Minnesota Opera celebrated the start of its 2014-2015 season on Saturday with a gala dinner, a Puccini opera, and an elaborate post-performance afterparty. The Wild West setting of the opera was matched by the Red Hot Gold Rush theme of the afterparty, and patrons were treated to live music, dancing, and themed activities such as panning for gold.
Nonprofit fundraising in the United States in the aftermath of the Great Recession is a highly competitive activity. To start with, prospective major donors are almost always solicited (“courted”, in industry parlance) by a wide variety of organizations clamoring for their attention.
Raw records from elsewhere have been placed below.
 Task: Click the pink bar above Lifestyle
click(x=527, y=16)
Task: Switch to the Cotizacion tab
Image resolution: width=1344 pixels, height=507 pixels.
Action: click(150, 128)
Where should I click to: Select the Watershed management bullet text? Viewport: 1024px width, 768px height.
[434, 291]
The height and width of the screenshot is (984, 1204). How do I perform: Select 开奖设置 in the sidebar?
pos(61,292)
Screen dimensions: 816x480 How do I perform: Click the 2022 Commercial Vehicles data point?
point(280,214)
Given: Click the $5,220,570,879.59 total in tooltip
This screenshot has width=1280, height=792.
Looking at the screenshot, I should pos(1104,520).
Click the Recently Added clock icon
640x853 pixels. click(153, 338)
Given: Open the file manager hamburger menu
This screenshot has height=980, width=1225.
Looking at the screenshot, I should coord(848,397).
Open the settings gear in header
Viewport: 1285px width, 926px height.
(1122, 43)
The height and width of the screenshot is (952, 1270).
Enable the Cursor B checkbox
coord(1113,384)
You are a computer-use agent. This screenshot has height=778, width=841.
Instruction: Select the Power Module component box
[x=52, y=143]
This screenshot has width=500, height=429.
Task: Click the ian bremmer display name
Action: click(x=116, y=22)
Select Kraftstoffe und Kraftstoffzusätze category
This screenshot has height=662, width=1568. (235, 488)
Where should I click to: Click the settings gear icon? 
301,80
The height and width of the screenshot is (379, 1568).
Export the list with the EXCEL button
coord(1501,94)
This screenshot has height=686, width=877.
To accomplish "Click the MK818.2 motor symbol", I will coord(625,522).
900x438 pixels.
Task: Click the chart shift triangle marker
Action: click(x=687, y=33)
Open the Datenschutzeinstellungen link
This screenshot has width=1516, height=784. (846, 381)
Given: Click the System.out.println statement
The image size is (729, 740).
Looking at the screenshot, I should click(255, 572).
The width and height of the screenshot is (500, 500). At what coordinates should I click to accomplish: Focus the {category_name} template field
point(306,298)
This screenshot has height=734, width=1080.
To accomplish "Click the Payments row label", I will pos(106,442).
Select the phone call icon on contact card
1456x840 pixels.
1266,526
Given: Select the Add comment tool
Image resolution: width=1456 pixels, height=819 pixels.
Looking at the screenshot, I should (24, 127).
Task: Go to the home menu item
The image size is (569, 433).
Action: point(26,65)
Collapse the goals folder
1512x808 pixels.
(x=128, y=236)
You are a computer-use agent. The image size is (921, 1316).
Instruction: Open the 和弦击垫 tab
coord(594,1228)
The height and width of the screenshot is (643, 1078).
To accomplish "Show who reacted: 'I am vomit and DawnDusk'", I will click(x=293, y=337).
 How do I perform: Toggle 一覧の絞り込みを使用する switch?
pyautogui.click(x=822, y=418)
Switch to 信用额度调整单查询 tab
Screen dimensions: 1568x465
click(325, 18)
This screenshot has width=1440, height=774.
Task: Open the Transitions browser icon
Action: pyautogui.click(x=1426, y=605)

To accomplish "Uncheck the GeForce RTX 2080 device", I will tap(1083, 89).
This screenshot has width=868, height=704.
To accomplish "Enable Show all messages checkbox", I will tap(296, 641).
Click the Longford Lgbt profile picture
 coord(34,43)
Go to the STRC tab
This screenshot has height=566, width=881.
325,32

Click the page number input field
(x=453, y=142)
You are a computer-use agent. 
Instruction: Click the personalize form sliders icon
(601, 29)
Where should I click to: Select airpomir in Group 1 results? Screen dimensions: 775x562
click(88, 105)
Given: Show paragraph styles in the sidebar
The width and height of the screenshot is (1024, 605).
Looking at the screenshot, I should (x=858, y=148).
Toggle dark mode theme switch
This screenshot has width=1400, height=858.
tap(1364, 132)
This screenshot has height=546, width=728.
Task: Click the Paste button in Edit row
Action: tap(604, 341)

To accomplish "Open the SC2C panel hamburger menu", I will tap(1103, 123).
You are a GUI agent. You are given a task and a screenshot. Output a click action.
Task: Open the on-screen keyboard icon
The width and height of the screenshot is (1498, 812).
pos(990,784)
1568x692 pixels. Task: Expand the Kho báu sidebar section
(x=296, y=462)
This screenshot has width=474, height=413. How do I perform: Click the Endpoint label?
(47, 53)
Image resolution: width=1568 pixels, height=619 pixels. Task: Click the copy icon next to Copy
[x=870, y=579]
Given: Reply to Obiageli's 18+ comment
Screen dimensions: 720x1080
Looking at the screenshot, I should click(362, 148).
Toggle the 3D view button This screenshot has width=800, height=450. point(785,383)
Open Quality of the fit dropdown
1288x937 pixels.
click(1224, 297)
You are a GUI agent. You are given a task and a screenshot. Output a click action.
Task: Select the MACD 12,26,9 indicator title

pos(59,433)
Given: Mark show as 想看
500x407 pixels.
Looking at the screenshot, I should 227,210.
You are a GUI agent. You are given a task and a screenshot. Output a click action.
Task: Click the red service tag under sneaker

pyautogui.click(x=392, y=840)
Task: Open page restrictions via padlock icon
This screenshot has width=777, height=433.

Capital campaigns and years of recession-induced emergency appeals have exhausted many donors both emotionally and financially; donor fatigue, when a long-time donor decides that enough is enough and stops giving, is every development officer’s nightmare. A well-done and unique gala can provide an important means of reconnecting with an existing donor base, engaging with potential new ones, and creating an atmosphere that encourages donations on the spot – while also catering to a variety of interests and abilities.
The first portion of MNOpera’s 2014 gala celebration was the gala dinner itself. As guests arrived to this black tie affair, they were greeted at the door and admitted to a lobby decorated with a Western theme matching that of the night’s opera. This was perhaps the most social part of the evening, with an introductory reception gathering people to mingle and participate in the silent auction whose stations decorated the reception room. Before too long, however, guests were ushered into an ornately decorated dining room for a sit-down dinner – in part, the setting for the reverse auction that comprised the largest portion of the event’s fundraising. Several speakers gave personal testimonies about their experience being associated with opera, including a moving reminiscence about Stephanie Prem, a recently deceased board member.
Actual music appeared in two portions: La fanciulla del west’s conductor, Maestro Michael Christie, gave some remarks about the upcoming opera, and two songs were sung by soprano Siena Forest. Forest, one of the latest arrivals in MNOpera’s Resident Artist program, gave a moving rendition of a Brahms lieder for Prem’s memorial and later entertained the guests with a stirring delivery of “Glitter and Be Gay” from Candide.
After dinner, most of the attendees headed across the park to the Ordway center to see La fanciulla.
After the opera, a much larger crowd crossed Rice Park for the opera’s elaborate afterparty at the St. Paul Hotel. Greeting them was a reception room now filled with activities and a dining room transformed into a dance floor. Live music by the Roe Family Singers started this portion of the evening, giving way eventually to general dancing. The Red Hot Gold Rush officially ended at 2 AM, but unofficial offshoots continued well into the wee hours. Somewhere around 5 AM, the event organizers were able to head off to bed, bringing to close what MNOpera’s Emily Skoblik (Director of Special Events) termed the single most important fundraising event in the organization’s calendar.